WHAT TO WORK ON =>
If "screenshot" shows up in a line of the material, return that line.

DATA EXTRACTS =>
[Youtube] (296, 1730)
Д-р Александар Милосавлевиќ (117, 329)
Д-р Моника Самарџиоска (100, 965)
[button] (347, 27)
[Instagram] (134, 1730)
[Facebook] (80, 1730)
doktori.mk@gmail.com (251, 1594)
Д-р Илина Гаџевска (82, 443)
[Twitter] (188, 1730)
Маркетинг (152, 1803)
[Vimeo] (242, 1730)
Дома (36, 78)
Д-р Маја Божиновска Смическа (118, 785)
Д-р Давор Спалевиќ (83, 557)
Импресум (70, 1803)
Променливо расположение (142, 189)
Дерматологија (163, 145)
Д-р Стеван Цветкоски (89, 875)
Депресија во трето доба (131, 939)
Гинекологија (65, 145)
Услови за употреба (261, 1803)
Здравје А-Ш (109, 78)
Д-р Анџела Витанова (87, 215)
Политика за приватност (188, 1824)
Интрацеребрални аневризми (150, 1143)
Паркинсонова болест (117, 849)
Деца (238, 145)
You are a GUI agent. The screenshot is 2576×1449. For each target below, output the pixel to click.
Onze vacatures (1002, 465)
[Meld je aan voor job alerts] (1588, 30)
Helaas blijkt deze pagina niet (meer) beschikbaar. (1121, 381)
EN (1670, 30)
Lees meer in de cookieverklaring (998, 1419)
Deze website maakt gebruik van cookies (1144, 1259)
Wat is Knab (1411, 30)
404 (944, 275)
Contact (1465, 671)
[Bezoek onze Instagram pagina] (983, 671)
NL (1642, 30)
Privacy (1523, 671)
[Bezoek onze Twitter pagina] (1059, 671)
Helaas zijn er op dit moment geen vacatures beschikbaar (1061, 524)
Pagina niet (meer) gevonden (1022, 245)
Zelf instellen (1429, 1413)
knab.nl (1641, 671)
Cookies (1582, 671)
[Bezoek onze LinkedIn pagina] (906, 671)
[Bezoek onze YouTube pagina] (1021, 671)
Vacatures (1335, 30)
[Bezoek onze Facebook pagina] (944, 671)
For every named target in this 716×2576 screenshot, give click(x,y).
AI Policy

RESPONSE FOR THIS EXERCISE =>
You are a GUI agent. The screenshot is 2576×1449. For each target below, output the pixel to click.
For every named target in this 716×2576 screenshot, give click(x,y).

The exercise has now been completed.